Umweltzone : Senat legt Regeln für Fahrverbote fest

Ab 2008 gilt die Umweltzone in Berlin. Die Senatsverwaltung erstellt derzeit einen Katalog für Ausnahmegenehmigungen. Bei Fahrten ohne Plakette sollen 40 Euro fällig werden.

Klaus Kurpjuweit

Ein halbes Jahr vor dem Start der Umweltzone mit Fahrverboten in der Innenstadt hat die Umweltverwaltung jetzt einen Leitfaden für Ausnahmeregelungen erstellt, nach dem sich die Bezirke richten sollen. So solle ein einheitliches Vorgehen sichergestellt werden, heißt es bei der Umweltverwaltung. Zudem bietet die Verwaltung an, die Mitarbeiter der Bezirksämter zu schulen. Außerdem stellt sie ein EDV-Programm zur Bearbeitung der Anträge zusammen, das Anfang September betriebsbereit sein soll.

Um die Feinstaubrichtlinien der EU einigermaßen einhalten zu können, erklärt der Senat die Innenstadt innerhalb des S-Bahn-Rings im nächsten Jahr zur Umweltzone, für die es ein neues Verkehrsschild gibt. Innerhalb dieses Bereichs dürfen nur noch Autos fahren, die die EU-Abgasnormen erfüllen. 2010 verschärfen sich die Vorgaben dann nochmals. Ausnahmen gibt es nur in seltenen Fällen.

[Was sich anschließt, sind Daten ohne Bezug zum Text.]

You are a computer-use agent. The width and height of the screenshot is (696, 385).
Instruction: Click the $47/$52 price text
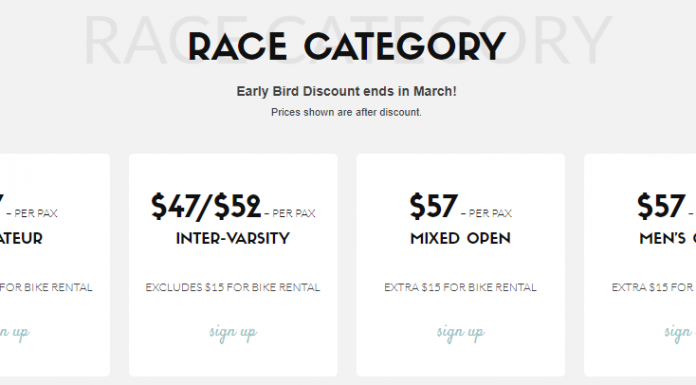(206, 206)
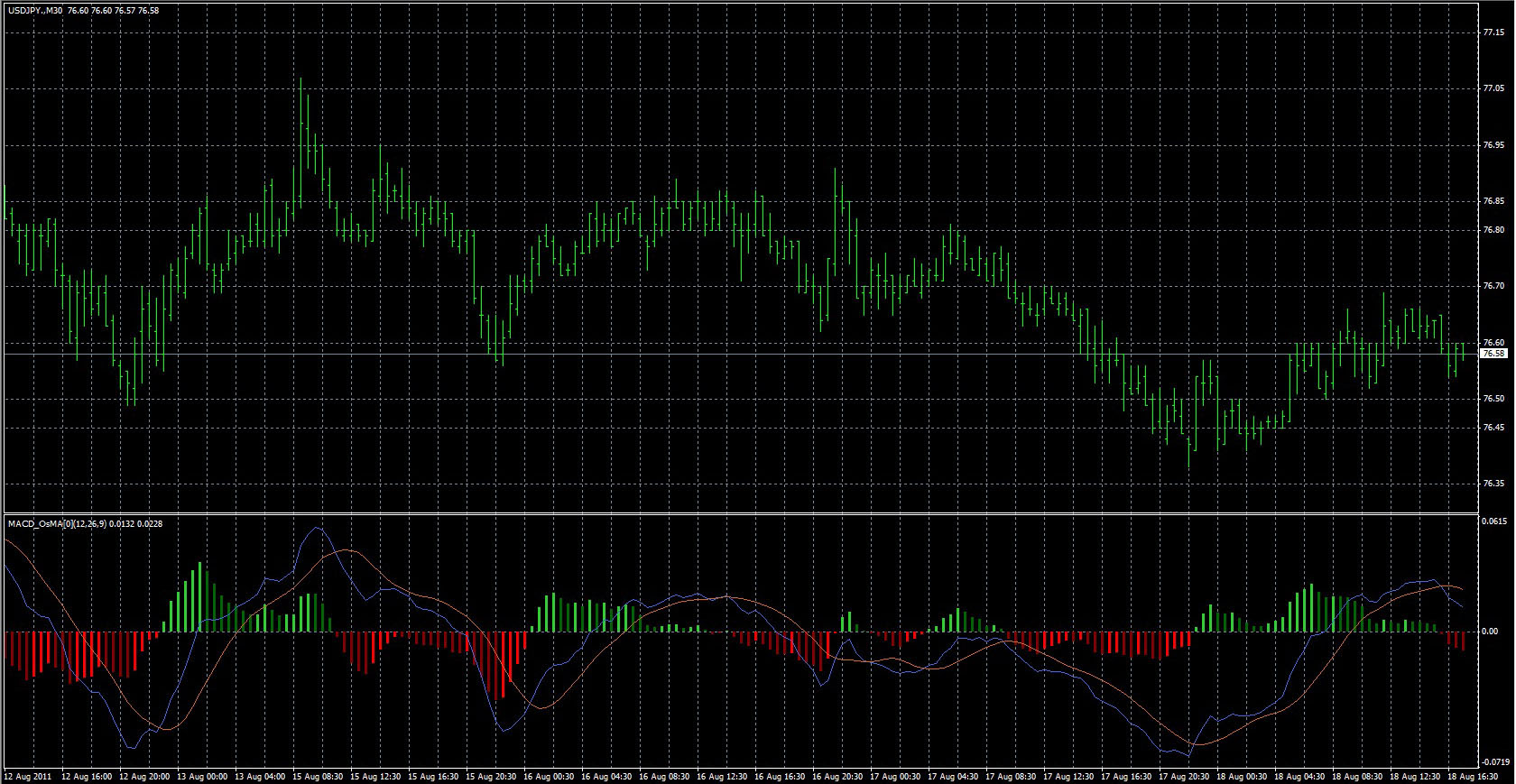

Grundsätzlich gelten sie für Fahrzeuge, die von Behinderten genutzt werden, die einen entsprechenden Vermerk im Schwerbehindertenausweis haben. Aber auch die Polizei, die Feuerwehr, der Katastrophenschutz oder die Müllentsorger dürfen weiter Fahrzeuge einsetzen, die nicht der Norm entsprechen. Auch Motorräder sind ausgenommen sowie Arbeitsmaschinen. Oldtimer dürfen jährlich 700 Kilometer in der Umweltzone zurücklegen, was die Besitzer durch ein Fahrtenbuch nachweisen müssen.

Ansonsten müssen Betroffene in „besonderen Härtefällen“ eine Ausnahmegenehmigung beantragen, was im Herbst möglich sein soll. Der Leitfaden der Umweltverwaltung von Senatorin Katrin Lompscher (Linke) soll gewährleisten, dass die Ausnahmeregelungen nach einheitlichen Kriterien erteilt werden.

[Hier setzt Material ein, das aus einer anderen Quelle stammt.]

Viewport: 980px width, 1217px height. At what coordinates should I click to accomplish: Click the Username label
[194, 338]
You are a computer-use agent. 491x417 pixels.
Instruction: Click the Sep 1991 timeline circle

Unter anderem sollen Unternehmen, die einen großen Fuhrpark mit Fahrzeugen haben, die die Normen nicht erfüllen, einen Teil dieser Fahrzeuge weiter nutzen können; dies gilt auch für rund 100 der insgesamt etwa 1300 Busse der BVG, die die strengen Abgasnormen nicht erfüllen.

Die Ausnahmeregelungen gelten aber nur für die Umweltzone in Berlin. Andere Städte können andere Vorgaben erlassen. Eine bundesweite Regelung für Ausnahmen vom Fahrverbot gibt es nicht. Der Versuch des CDU-Bundestagsabgeordneten Jens Koeppen überall gültige Ausnahmeregelungen zu erlassen, die großzügiger sein sollten als die Vorgaben der Berliner Umweltverwaltung, sind bisher am Widerstand der SPD-Bundestagsfraktion gescheitert. Auch ein Antrag der Berliner CDU im Verkehrsausschuss des Parlaments, die Ausnahmen zu erweitern, fand gestern keine Mehrheit.

Wer ohne Plakette oder Ausnahmegenehmigung in der Umweltzone von der Polizei ertappt wird, muss ein Bußgeld in Höhe von 40 Euro zahlen. Zusätzlich gibt es einen Punkt in Flensburg.